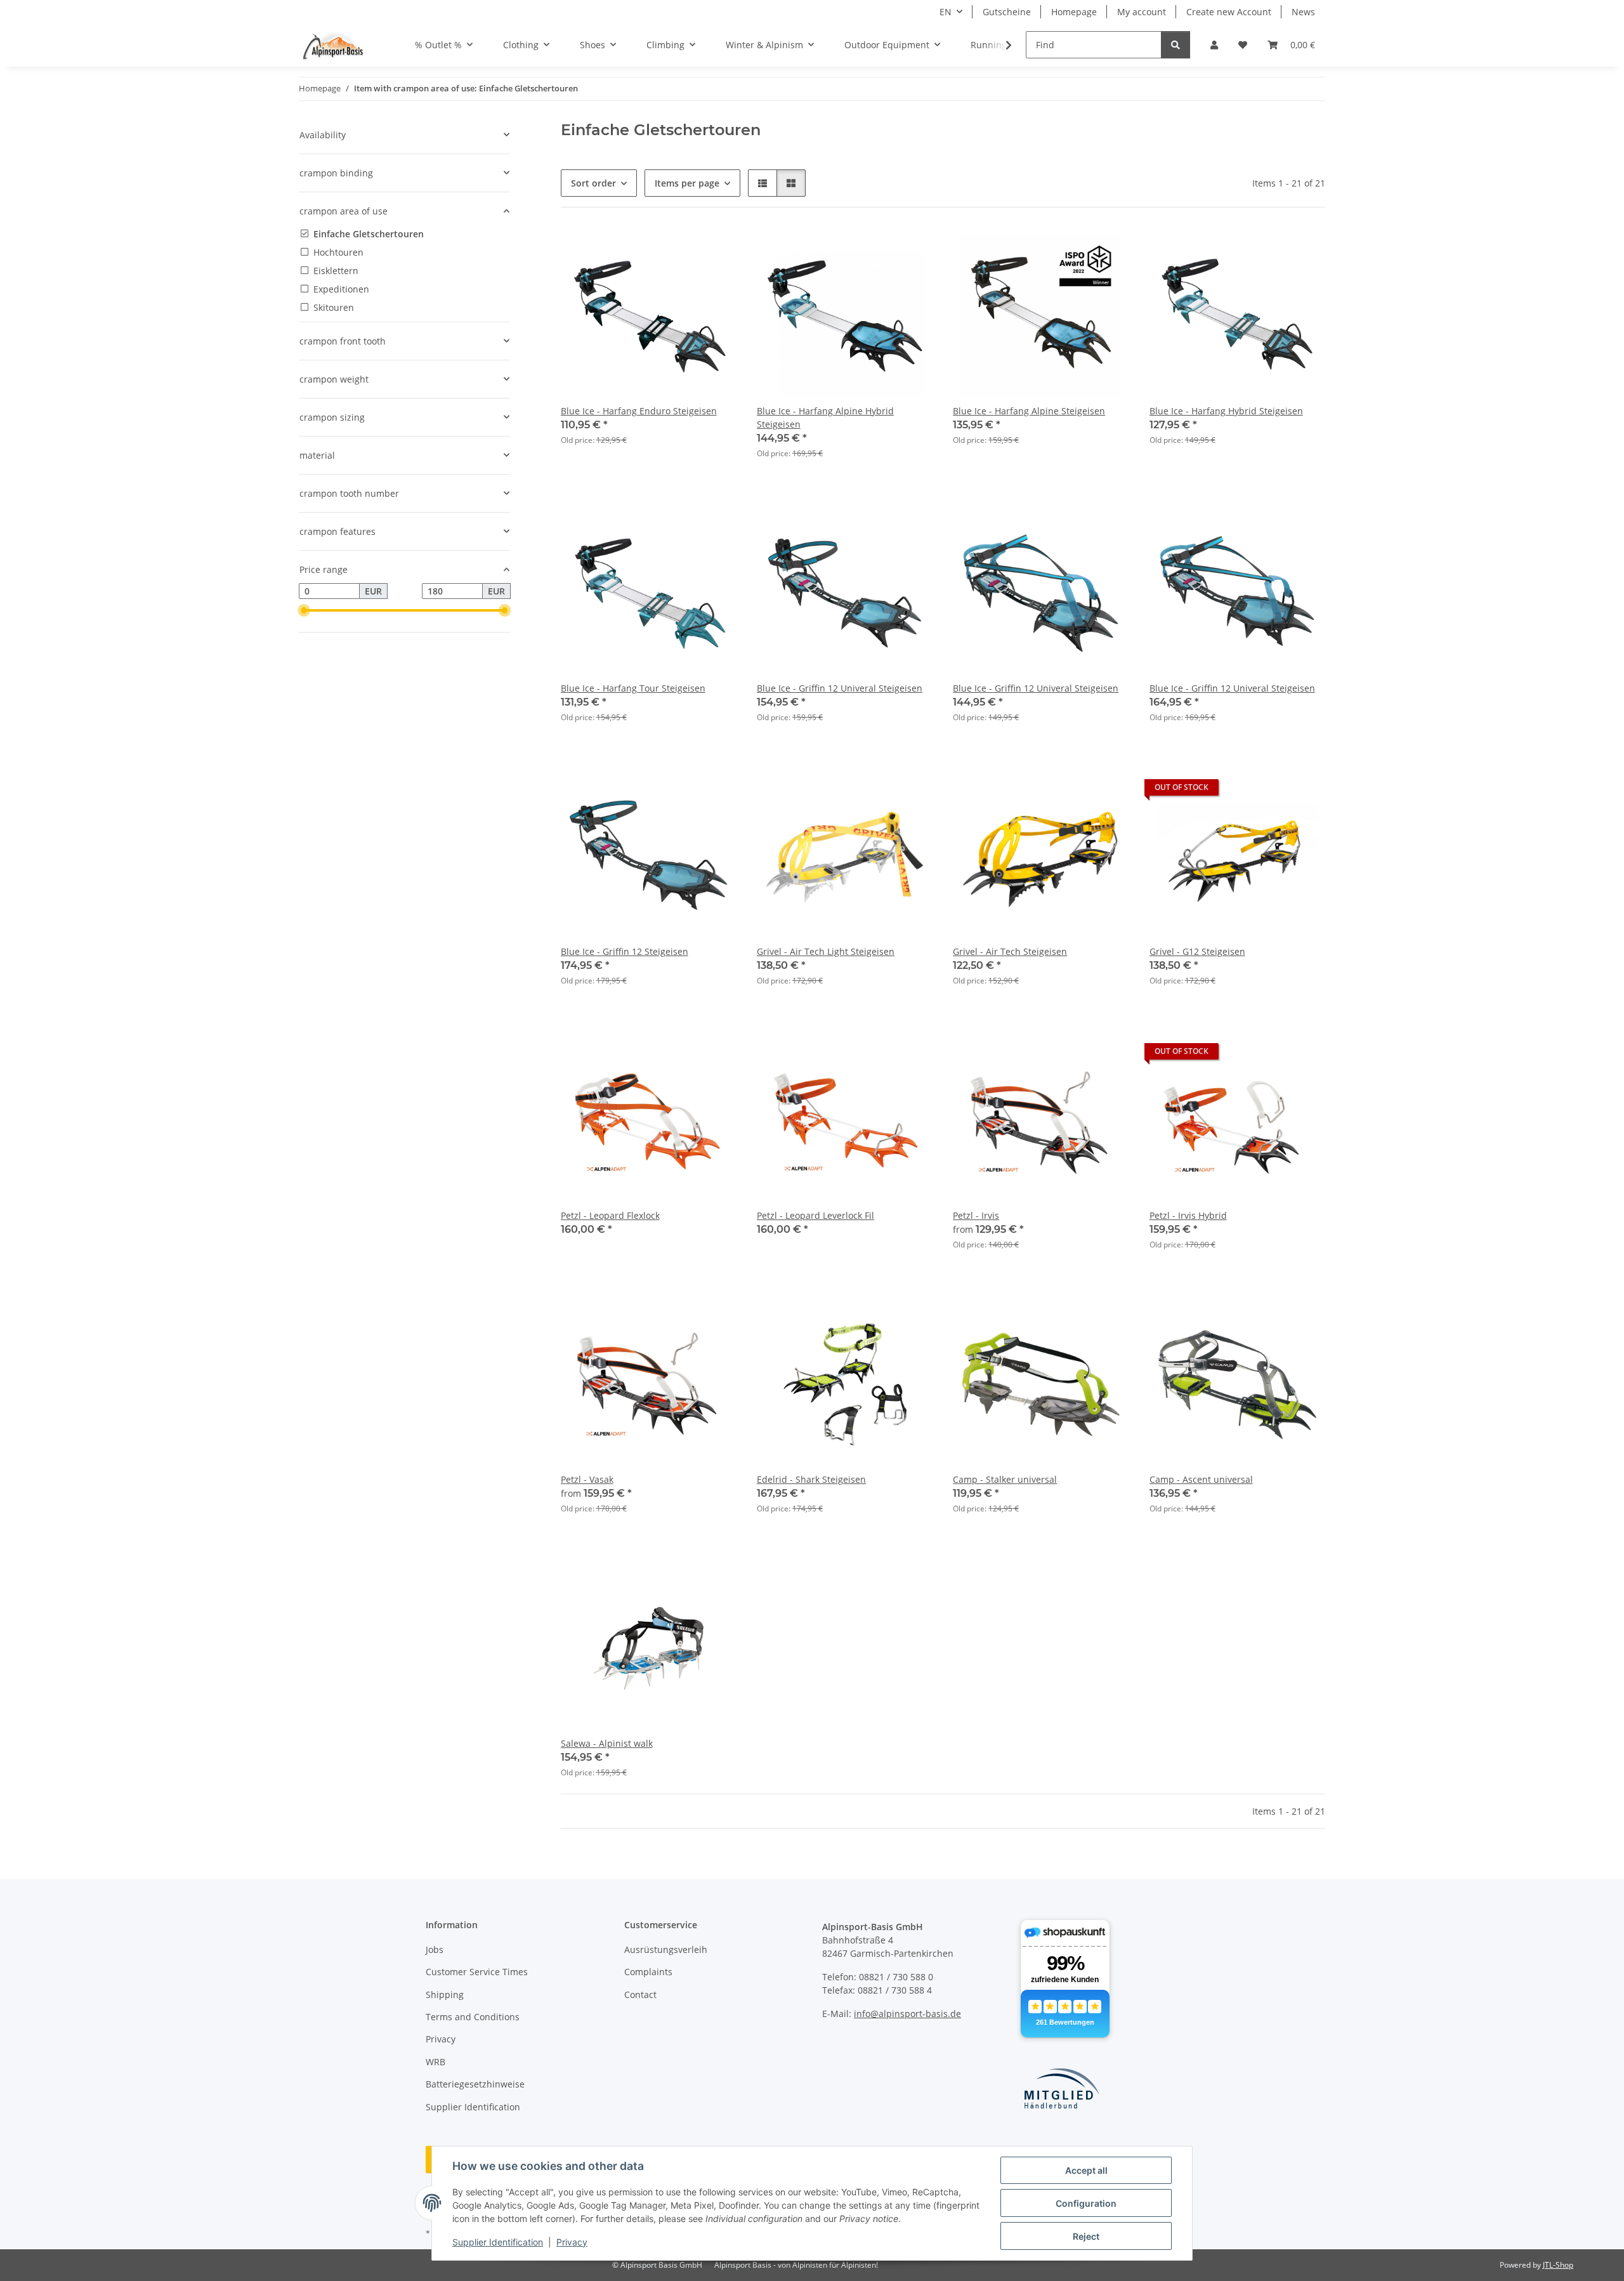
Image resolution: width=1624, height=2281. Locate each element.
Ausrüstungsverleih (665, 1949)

---

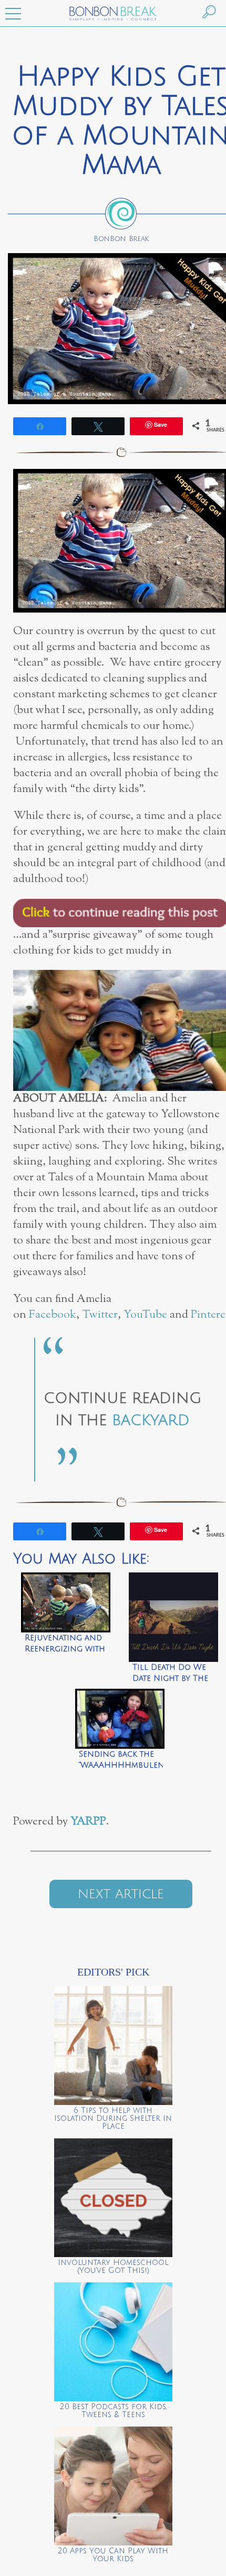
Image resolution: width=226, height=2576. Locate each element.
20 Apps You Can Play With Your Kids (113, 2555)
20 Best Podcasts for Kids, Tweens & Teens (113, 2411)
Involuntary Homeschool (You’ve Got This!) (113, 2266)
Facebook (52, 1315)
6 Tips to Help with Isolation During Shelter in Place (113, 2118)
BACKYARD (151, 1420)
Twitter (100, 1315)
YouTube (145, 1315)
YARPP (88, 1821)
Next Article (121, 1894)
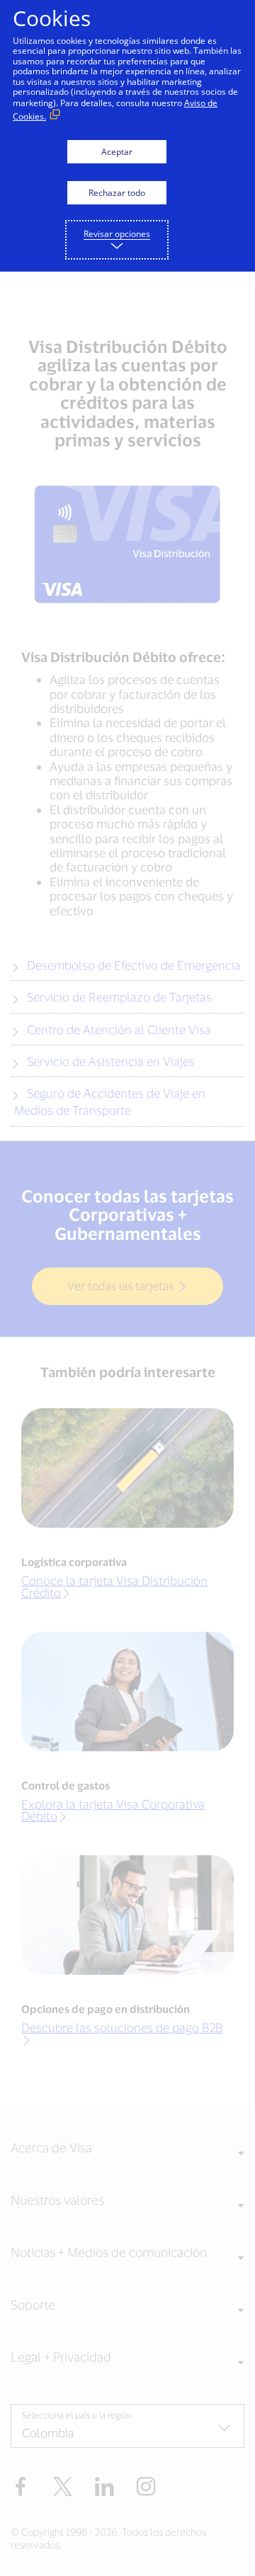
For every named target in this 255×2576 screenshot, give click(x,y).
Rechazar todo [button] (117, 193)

Work instructions: Your reply is to be an exact repeat of the listing above from the line holding "20 Best Podcasts" down to the line holding "Rechazar todo [button] (117, 193)", ends included, pictures excluded.

Response area:
20 Best Podcasts for Kids, Tweens & Teens (113, 2411)
Involuntary Homeschool (You’ve Got This!) (113, 2266)
Facebook (52, 1315)
6 Tips to Help with Isolation During Shelter in Place (113, 2118)
BACKYARD (151, 1420)
Twitter (100, 1315)
YouTube (145, 1315)
YARPP (88, 1821)
Next Article (121, 1894)
For every named target in this 255×2576 screenshot, give click(x,y).
Rechazar todo [button] (117, 193)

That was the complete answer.